*Material shown*:
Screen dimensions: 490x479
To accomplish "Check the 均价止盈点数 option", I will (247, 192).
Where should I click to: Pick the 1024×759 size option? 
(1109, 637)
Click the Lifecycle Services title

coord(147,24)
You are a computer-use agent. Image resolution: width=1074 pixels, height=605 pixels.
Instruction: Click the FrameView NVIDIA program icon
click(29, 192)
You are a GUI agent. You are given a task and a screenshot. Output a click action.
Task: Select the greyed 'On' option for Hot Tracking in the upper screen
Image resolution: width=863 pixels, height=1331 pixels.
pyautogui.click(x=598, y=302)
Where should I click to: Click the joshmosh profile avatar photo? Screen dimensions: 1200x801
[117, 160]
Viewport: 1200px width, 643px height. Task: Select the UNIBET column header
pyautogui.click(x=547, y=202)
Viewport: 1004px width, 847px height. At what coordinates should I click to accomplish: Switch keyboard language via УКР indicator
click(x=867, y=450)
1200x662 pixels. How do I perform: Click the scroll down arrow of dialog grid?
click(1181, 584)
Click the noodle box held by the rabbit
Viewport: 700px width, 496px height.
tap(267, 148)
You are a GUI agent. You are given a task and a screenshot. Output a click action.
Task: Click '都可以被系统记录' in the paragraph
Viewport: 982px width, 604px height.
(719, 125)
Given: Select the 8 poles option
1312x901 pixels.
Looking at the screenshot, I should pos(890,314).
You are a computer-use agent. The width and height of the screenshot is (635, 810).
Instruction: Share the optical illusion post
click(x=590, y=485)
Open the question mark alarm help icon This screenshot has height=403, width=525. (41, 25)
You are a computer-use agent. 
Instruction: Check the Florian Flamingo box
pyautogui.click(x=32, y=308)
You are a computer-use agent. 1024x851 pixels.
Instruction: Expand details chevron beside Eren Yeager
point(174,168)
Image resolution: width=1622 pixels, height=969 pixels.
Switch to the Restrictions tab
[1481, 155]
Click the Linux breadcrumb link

*Work to complete*: The listing above is to be transcribed exactly. Include every line.

*Response for this exercise*:
Screen dimensions: 490x479
To accomplish "Check the 均价止盈点数 option", I will (247, 192).
Where should I click to: Pick the 1024×759 size option? 
(1109, 637)
Click the Lifecycle Services title

coord(147,24)
You are a computer-use agent. Image resolution: width=1074 pixels, height=605 pixels.
Instruction: Click the FrameView NVIDIA program icon
click(29, 192)
You are a GUI agent. You are given a task and a screenshot. Output a click action.
Task: Select the greyed 'On' option for Hot Tracking in the upper screen
Image resolution: width=863 pixels, height=1331 pixels.
pyautogui.click(x=598, y=302)
Where should I click to: Click the joshmosh profile avatar photo? Screen dimensions: 1200x801
[117, 160]
Viewport: 1200px width, 643px height. Task: Select the UNIBET column header
pyautogui.click(x=547, y=202)
Viewport: 1004px width, 847px height. At what coordinates should I click to accomplish: Switch keyboard language via УКР indicator
click(x=867, y=450)
1200x662 pixels. How do I perform: Click the scroll down arrow of dialog grid?
click(1181, 584)
Click the noodle box held by the rabbit
Viewport: 700px width, 496px height.
tap(267, 148)
You are a GUI agent. You are given a task and a screenshot. Output a click action.
Task: Click '都可以被系统记录' in the paragraph
Viewport: 982px width, 604px height.
(719, 125)
Given: Select the 8 poles option
1312x901 pixels.
Looking at the screenshot, I should pos(890,314).
You are a computer-use agent. The width and height of the screenshot is (635, 810).
Instruction: Share the optical illusion post
click(x=590, y=485)
Open the question mark alarm help icon This screenshot has height=403, width=525. (41, 25)
You are a computer-use agent. 
Instruction: Check the Florian Flamingo box
pyautogui.click(x=32, y=308)
You are a computer-use agent. 1024x851 pixels.
Instruction: Expand details chevron beside Eren Yeager
point(174,168)
Image resolution: width=1622 pixels, height=969 pixels.
Switch to the Restrictions tab
[1481, 155]
Click the Linux breadcrumb link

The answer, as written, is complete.